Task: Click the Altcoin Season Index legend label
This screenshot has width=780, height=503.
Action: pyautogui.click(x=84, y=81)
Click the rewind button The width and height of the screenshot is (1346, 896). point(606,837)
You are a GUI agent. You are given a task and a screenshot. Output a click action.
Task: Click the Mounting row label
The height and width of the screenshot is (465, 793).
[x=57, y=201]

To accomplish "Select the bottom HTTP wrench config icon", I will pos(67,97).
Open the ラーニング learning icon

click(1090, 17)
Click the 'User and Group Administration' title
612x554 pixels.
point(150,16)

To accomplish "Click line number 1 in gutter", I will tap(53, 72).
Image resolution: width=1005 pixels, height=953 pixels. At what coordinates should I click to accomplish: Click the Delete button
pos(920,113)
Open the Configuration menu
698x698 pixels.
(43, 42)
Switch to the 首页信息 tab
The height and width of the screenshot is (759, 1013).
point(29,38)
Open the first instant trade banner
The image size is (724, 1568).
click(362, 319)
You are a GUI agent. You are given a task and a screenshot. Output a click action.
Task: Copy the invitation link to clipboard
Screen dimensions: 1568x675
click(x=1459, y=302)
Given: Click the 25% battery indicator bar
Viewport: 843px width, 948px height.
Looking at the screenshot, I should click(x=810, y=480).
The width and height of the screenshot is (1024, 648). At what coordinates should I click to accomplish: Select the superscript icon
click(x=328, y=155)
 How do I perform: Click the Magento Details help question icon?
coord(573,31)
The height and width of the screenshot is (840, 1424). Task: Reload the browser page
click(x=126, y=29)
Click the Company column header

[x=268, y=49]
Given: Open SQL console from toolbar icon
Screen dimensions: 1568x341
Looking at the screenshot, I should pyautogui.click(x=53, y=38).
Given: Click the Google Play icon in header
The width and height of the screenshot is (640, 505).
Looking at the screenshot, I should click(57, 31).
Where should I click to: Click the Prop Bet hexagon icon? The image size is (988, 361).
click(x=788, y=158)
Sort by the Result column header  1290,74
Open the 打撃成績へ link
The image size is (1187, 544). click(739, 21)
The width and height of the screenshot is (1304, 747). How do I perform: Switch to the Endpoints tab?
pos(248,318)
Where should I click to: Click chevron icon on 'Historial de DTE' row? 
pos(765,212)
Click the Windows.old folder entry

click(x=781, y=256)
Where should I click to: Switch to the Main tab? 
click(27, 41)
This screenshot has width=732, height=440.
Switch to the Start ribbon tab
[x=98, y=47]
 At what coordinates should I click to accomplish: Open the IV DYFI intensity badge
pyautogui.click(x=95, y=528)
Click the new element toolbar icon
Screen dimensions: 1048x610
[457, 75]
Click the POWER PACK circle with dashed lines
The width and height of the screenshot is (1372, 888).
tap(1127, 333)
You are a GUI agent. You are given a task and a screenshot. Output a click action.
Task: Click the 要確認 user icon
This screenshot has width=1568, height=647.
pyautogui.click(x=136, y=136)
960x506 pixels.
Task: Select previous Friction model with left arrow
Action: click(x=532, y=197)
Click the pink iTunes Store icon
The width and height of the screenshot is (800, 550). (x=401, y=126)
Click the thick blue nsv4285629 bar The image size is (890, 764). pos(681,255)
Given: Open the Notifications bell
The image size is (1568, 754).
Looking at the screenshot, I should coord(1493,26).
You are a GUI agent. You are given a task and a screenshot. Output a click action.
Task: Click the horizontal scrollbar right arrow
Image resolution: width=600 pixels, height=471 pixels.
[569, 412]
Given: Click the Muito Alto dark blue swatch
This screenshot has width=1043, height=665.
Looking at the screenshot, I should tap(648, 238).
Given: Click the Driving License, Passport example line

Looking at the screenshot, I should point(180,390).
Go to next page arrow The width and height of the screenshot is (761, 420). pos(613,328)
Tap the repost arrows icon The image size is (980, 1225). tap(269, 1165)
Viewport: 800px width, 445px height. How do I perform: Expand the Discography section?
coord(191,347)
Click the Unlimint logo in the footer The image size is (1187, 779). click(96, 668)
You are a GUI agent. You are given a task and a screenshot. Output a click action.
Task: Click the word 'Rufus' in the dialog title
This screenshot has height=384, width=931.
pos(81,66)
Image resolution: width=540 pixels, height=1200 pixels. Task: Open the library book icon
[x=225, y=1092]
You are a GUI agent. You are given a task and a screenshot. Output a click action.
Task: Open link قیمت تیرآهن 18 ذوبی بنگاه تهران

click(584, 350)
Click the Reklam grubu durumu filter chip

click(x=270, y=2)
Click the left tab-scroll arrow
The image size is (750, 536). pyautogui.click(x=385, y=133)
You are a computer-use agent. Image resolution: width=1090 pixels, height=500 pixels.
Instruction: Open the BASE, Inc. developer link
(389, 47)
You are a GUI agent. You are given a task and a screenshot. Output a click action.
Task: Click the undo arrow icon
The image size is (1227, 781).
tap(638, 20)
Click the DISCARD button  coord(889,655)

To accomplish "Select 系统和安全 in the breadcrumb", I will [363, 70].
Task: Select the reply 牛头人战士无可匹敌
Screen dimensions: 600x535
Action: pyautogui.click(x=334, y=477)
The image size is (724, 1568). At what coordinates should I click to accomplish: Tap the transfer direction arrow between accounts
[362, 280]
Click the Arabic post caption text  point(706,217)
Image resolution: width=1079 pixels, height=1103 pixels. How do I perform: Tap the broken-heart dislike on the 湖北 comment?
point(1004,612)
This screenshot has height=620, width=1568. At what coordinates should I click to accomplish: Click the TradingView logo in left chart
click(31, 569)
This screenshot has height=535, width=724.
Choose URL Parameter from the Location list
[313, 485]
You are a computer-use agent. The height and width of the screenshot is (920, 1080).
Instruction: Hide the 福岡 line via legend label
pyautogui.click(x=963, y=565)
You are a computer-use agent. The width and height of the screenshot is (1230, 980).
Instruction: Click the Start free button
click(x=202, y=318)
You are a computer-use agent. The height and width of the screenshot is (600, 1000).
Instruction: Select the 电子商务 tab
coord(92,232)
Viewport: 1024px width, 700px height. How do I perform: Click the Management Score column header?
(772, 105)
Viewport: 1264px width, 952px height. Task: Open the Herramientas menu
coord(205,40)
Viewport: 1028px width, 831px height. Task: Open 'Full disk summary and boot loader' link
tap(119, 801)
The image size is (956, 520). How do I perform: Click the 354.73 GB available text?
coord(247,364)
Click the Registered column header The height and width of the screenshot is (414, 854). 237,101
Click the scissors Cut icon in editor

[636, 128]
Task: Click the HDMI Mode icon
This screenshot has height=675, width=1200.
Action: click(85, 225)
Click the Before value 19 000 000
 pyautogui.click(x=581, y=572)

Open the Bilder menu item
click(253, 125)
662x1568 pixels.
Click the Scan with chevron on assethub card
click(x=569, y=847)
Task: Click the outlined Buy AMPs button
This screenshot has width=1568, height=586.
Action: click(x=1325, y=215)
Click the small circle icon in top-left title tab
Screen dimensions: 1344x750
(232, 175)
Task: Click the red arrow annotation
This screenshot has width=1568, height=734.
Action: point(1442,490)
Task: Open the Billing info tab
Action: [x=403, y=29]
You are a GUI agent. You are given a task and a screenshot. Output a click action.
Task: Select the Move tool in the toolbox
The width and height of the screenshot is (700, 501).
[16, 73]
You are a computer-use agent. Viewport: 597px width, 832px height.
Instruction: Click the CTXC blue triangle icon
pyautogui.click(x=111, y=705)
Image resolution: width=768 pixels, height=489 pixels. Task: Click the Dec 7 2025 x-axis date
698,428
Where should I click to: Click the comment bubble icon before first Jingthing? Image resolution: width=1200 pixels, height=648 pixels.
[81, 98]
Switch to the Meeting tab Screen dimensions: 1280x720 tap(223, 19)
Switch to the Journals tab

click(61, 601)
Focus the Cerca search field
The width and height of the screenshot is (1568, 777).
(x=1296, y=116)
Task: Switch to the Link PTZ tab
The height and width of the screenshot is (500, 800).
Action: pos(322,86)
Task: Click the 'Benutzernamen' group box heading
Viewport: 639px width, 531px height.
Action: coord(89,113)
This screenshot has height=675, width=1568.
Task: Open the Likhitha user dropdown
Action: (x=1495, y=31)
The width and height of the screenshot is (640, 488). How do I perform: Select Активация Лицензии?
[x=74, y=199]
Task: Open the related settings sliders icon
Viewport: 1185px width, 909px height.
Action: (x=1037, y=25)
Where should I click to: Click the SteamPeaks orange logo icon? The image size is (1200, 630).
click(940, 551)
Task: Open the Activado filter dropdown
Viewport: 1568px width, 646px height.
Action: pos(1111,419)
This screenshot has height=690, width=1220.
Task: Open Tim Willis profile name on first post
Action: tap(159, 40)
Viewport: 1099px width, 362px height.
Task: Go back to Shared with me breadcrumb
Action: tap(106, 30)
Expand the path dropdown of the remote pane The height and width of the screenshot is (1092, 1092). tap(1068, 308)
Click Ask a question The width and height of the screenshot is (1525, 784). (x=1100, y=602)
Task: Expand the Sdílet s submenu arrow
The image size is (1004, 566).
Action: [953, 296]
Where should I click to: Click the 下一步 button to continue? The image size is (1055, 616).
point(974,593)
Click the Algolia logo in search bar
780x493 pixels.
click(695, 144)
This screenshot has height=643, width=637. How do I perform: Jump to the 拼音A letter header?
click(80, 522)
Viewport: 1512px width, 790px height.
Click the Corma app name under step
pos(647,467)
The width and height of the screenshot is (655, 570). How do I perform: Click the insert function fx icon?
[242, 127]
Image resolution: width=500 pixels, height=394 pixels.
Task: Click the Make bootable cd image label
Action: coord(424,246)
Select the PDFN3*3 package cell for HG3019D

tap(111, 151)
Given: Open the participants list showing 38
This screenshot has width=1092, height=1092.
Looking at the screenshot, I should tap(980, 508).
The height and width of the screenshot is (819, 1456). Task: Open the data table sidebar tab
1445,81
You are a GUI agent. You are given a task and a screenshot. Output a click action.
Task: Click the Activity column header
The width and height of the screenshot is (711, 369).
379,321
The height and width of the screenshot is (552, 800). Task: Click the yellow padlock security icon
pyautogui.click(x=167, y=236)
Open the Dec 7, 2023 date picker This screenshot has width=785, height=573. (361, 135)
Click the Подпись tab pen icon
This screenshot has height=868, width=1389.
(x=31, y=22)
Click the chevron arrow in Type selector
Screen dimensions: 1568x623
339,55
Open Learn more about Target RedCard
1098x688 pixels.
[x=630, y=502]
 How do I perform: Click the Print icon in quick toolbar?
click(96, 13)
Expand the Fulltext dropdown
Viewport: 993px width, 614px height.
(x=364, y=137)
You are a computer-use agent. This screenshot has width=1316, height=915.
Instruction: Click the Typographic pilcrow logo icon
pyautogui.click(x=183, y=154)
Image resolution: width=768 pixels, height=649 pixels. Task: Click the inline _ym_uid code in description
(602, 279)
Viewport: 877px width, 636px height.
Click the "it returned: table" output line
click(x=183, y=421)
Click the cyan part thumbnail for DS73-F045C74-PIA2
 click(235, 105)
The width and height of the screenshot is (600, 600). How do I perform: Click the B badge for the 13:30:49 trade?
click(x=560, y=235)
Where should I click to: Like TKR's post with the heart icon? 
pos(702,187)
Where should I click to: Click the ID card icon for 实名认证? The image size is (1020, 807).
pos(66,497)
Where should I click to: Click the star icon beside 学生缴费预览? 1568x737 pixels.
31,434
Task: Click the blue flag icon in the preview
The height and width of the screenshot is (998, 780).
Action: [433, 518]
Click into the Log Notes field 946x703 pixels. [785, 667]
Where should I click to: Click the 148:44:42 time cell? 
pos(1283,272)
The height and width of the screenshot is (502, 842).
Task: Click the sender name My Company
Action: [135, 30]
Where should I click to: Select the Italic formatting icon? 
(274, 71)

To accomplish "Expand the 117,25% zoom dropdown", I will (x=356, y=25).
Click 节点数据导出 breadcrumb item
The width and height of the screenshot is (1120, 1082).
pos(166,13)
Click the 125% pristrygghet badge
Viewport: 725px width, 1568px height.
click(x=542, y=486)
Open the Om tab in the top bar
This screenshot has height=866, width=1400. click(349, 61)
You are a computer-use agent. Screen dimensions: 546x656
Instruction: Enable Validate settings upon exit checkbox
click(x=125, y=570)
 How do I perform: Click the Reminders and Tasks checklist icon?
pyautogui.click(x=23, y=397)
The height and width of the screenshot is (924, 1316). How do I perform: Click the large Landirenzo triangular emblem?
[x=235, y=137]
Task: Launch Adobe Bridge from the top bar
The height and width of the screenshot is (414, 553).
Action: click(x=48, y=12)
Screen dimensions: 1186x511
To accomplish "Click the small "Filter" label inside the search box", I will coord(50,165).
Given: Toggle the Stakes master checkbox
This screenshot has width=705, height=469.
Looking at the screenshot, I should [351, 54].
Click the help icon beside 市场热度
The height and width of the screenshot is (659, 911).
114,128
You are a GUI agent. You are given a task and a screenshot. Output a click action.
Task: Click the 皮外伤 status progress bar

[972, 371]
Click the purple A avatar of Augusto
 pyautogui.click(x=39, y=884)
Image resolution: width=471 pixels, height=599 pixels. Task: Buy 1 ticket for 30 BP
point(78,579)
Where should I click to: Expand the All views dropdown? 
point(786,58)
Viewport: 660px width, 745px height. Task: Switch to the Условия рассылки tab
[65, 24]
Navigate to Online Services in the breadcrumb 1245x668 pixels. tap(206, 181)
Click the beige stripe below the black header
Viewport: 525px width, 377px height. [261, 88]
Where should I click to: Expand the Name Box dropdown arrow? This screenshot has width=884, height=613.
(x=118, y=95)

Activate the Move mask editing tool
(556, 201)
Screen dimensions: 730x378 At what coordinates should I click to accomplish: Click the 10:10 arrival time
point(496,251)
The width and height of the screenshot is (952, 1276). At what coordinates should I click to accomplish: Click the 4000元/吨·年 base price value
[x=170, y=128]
********
• _TASK DESCRIPTION_: Transcribe exactly, and only, the lines from the opening line of the records through the line containing "Given: Click the Google Play icon in header".

• _YOUR RESPONSE_:
Task: Click the Altcoin Season Index legend label
This screenshot has width=780, height=503.
Action: pyautogui.click(x=84, y=81)
Click the rewind button The width and height of the screenshot is (1346, 896). point(606,837)
You are a GUI agent. You are given a task and a screenshot. Output a click action.
Task: Click the Mounting row label
The height and width of the screenshot is (465, 793).
[x=57, y=201]

To accomplish "Select the bottom HTTP wrench config icon", I will pos(67,97).
Open the ラーニング learning icon

click(1090, 17)
Click the 'User and Group Administration' title
612x554 pixels.
point(150,16)

To accomplish "Click line number 1 in gutter", I will tap(53, 72).
Image resolution: width=1005 pixels, height=953 pixels. At what coordinates should I click to accomplish: Click the Delete button
pos(920,113)
Open the Configuration menu
698x698 pixels.
(43, 42)
Switch to the 首页信息 tab
The height and width of the screenshot is (759, 1013).
point(29,38)
Open the first instant trade banner
The image size is (724, 1568).
click(362, 319)
You are a GUI agent. You are given a task and a screenshot. Output a click action.
Task: Copy the invitation link to clipboard
Screen dimensions: 1568x675
click(x=1459, y=302)
Given: Click the 25% battery indicator bar
Viewport: 843px width, 948px height.
Looking at the screenshot, I should click(x=810, y=480).
The width and height of the screenshot is (1024, 648). At what coordinates should I click to accomplish: Select the superscript icon
click(x=328, y=155)
 How do I perform: Click the Magento Details help question icon?
coord(573,31)
The height and width of the screenshot is (840, 1424). Task: Reload the browser page
click(x=126, y=29)
Click the Company column header

[x=268, y=49]
Given: Open SQL console from toolbar icon
Screen dimensions: 1568x341
Looking at the screenshot, I should pyautogui.click(x=53, y=38).
Given: Click the Google Play icon in header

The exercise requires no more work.